** Opening Document excerpt block **

6. The Practice of Quick Voting

  Innumerable decisions are required throughout a meeting. Whether to include an item on the agenda? Whether to continue or terminate discussion? Which discussion procedure? And so forth. It will be the practice of the group to vote quickly and frequently, by a show of hands, on all these matters. Only the chair can call for a vote, although others may suggest it obviously.

7. Interjections

  A certain level of interruptions, speaking out of order, moans and groans, voicing approval and disapproval, procedural admonitions to the chair, and so forth will be considered normal.

8. Terminating a Meeting

  A meeting is not over until all the items on the agenda have been dealt with and a tentative agenda set for the next meeting. If it becomes impossible to cover the entire agenda that was agreed upon in the time available the chair must reopen the question of the agenda to enable the group to decide what to do about the remaining items. A meeting ends automatically after a tentative agenda has been set for the next meeting. (July, 1975)

----------

Note, 1986. The above was the final version of the document as adopted by the association, which is slightly improved but also somewhat compromised as compared with my original draft.

A deleted section of the document read as follows:

Majority-Minority Relations.
Since the majority obviously has no power to coerce the minority to go along with majority decisions, compliance with majority opinions is ultimately a voluntary thing. It view of this situation one danger is that the association will slowly dwindle away as individuals withdraw from participation because of majority opinions with which they have serious disagreements. A second and perhaps greater danger is not that the minority will withdraw but that the majority will withdraw, by abdicating its power, turning over the association to some minority, and defining away its effective voice, and all this by a series of majority decisions. In order to avoid these dangers we therefore resolve to take great pains to ensure a full and open debate in a collective forum on all issues before us, to listen seriously to all points of view, to strive for the widest possible agreements, and to exercise constant vigilance against any attempt, either deliberate or unsuspecting, to deliver decision-making power into the hands of an elite few, be they leaders, representatives, experts, or officers.

Two deleted sections of the appendix read as follows:

Procedures not to be used
The following practices or devices will not be used: amendments, substitute motions, privileged motions, nondebatable motions, points of order, seconds, suspending the rules, moving the previous question, tabling a motion, calling for the orders of the day, motions to adjourn, points of information.

Role of the Chair
It is not the task of the chair to trigger or manipulate the group in a mechanical way as if operating a machine. Nor is it the chair's task to ride herd on the group. The chair's main responsibility is to try to keep the overall direction of the group process headed toward a resolution of any topic under discussion, that is, headed toward a decision. This is also the responsibility of everyone in the group however. The chair should be particularly alert for example if the discussion veers off on a tangent, and call attention to this. The chair should recognize speakers, and call for quick sense-of-the-meeting votes where necessary.


4. The Judging Worker versus the Mechanical Robot

  Recent arguments and events at Unitron have exposed what is surely the heart of workplace struggles. The main struggle revolves around two incompatible interpretations of the worker. Our view sees the worker as a decision-making, judging person, and recognizes that no work at all could get done if workers did not exercise judgment and intelligence at every stage of the work.

  Management however sees the worker as a mechanical robot that does not think but only follows instructions exactly. They do not believe, in other words, that the worker ever needs to make decisions or exercise judgment in the course of doing the work, but only needs to follow to the letter the work procedures established from above and from the outside by management.

** Closing Document excerpt block **
** Opening Information supplied block **

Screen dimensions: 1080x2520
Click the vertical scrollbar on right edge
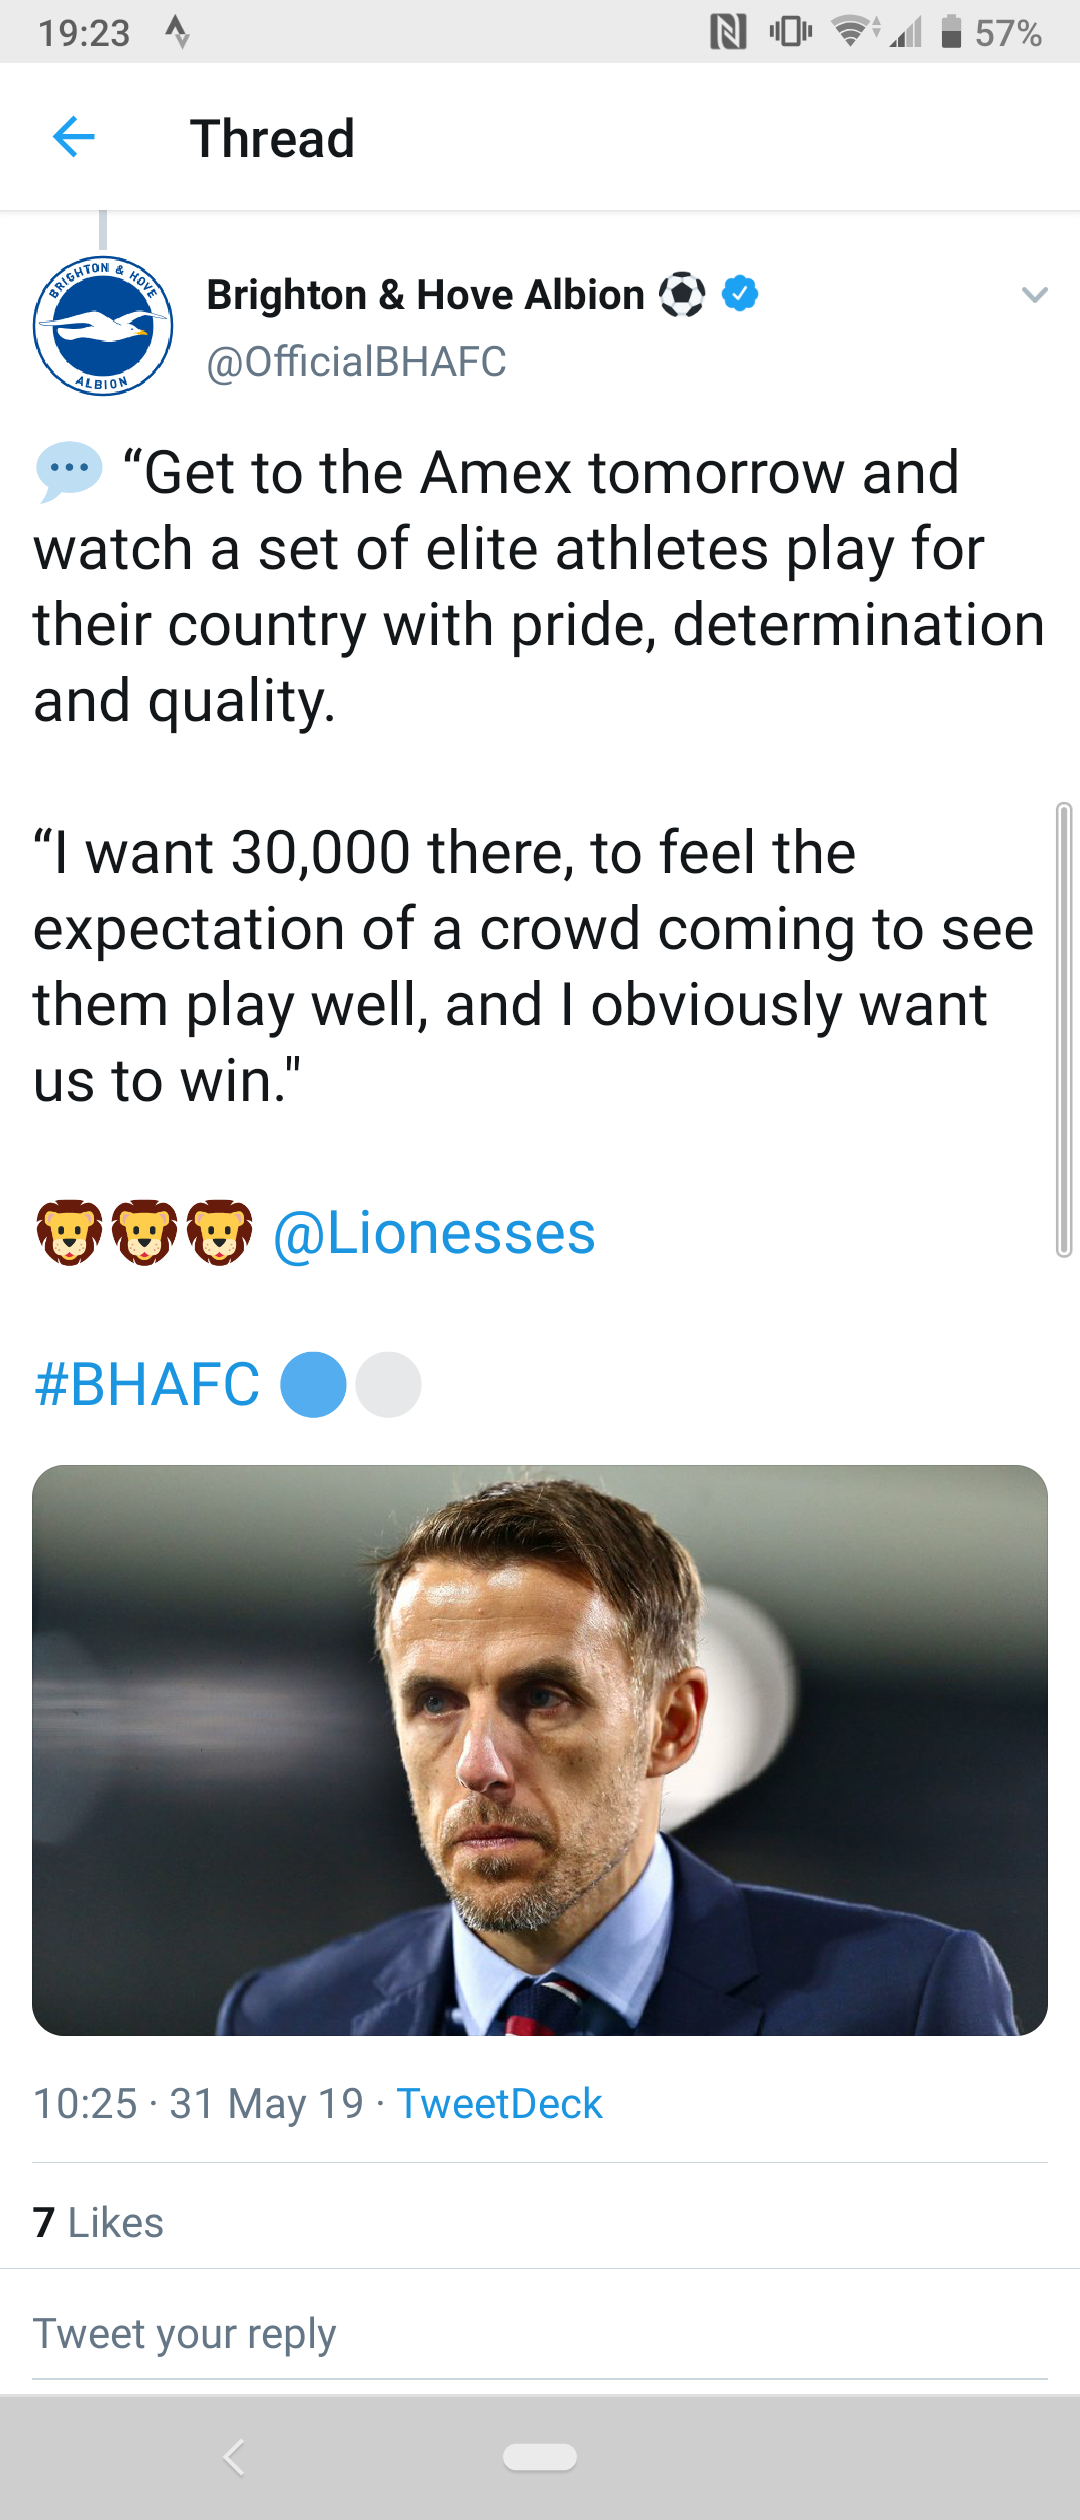point(1064,1028)
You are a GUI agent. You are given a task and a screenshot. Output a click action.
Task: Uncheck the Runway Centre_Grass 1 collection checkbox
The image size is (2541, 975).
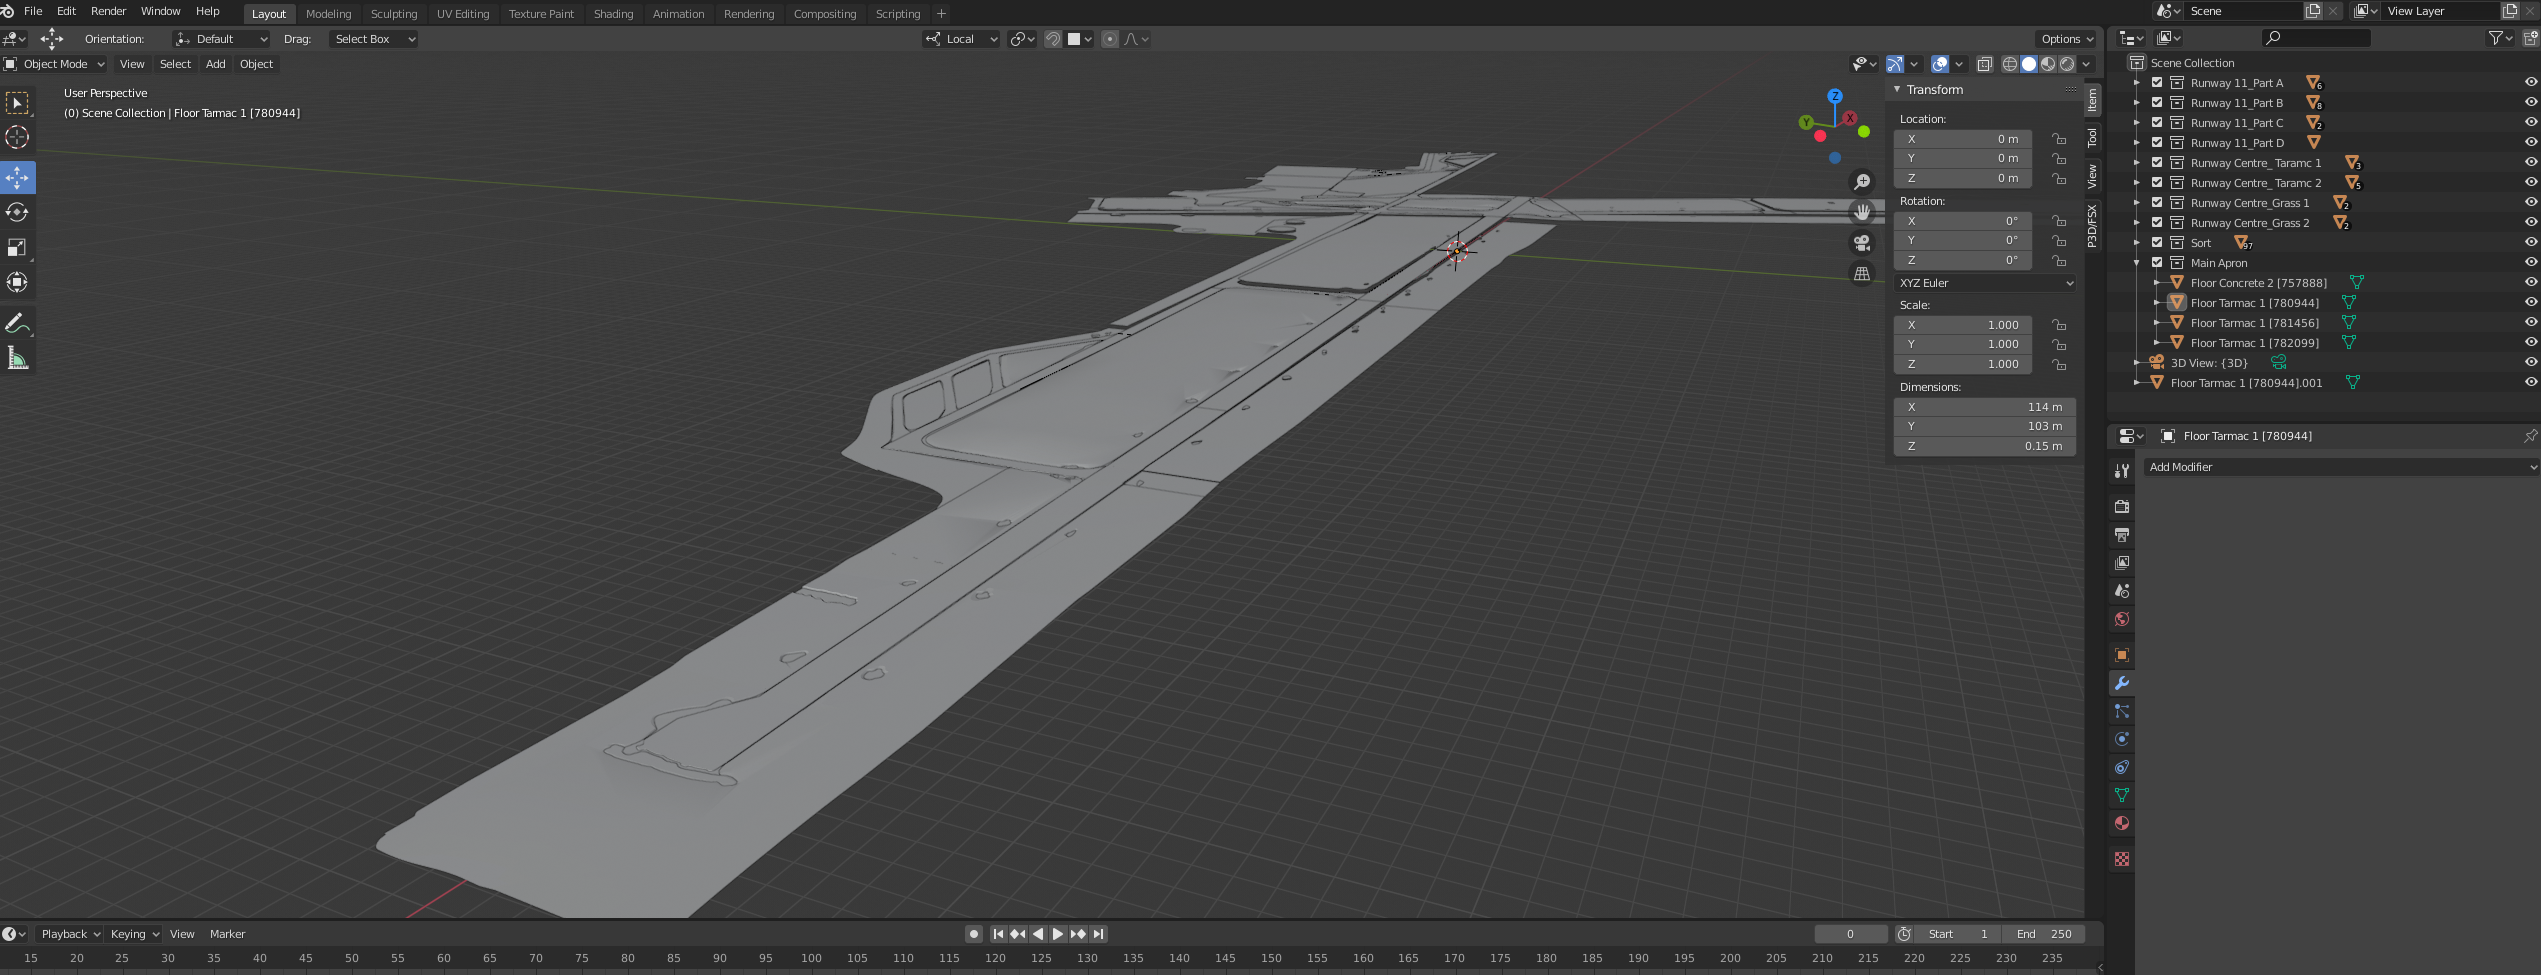coord(2157,203)
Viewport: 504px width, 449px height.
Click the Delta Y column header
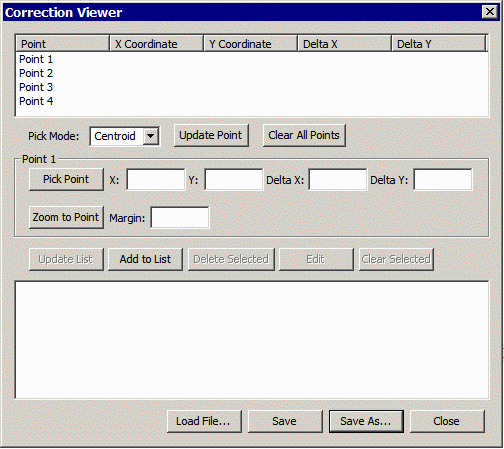tap(439, 44)
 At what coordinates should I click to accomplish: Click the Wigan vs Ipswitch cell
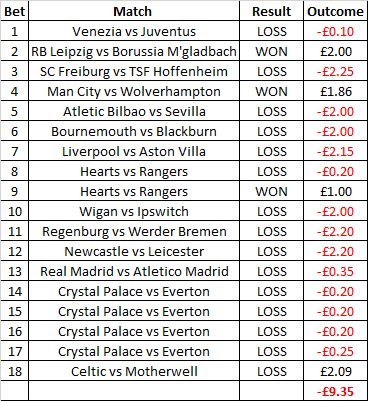click(134, 211)
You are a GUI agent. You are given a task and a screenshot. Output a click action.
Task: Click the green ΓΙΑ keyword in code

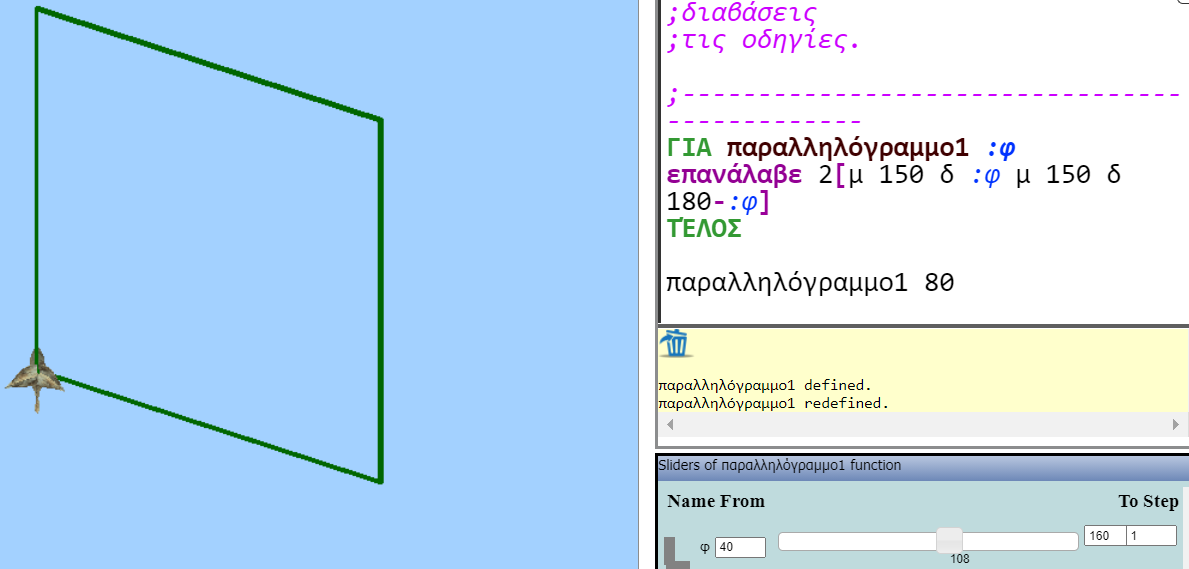[x=689, y=148]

** Closing Information supplied block **

▸ **Exercise brief**
Continue the excerpt on meeting procedures and workplace struggles from the end of its last paragraph.

▸ **Expected answer**
  At Unitron this conflict emerged with great clarity in the argument Kitty and I had with Gene. Gene is a proofreader and has been co-opted by Frank to oversee the entire work process to make sure that errors are corrected and that the final product sent to the customer is accurate. He believes that work procedures are solely the prerogative of management and accepts the view that workers (e.g., typesetters in this case) should never make any decisions or judgments, but do the work exactly as they are told to do it. Management regards all workers in this way, but in this shop the typesetters especially are blatantly regarded as robots. The old man calls typesetting ``idiot work.'' They never train typesetters, never explain the codes, markup, or editorial symbols. Their view is that a manuscript can be typed as is, mechanically, without thought, i.e., blindly, by rote, without the application of intelligence, decision-making, or judgment.

  In reality of course not a single page of any manuscript could ever be typed without making myriads of decisions, nor could any other work of any kind ever get done. You could not even type a single letter without a knowledge of the alphabet and the ability to assign a meaning to the markings on the page. In other words, you have to decipher what the symbol is, what it stands for, and then push the appropriate key. Judgment is required constantly, and at every phase of the work. This holds true even for the most ostensibly routine or monotonous work imaginable.

  Somehow this sums up the whole thing brilliantly. The more we argued with Gene the clearer it became that this is the heart of the whole matter. Most of the problems in the shop flow from management's view of the worker as a robot. This is also the reason for the inefficiency and all the errors. Rather than recognizing that judgment is involved at every stage of the work and then focusing on building up in each worker the capacity to judge, they set up specialists, inspectors, supervisors, and so forth, and then tell workers to do exactly as they are told.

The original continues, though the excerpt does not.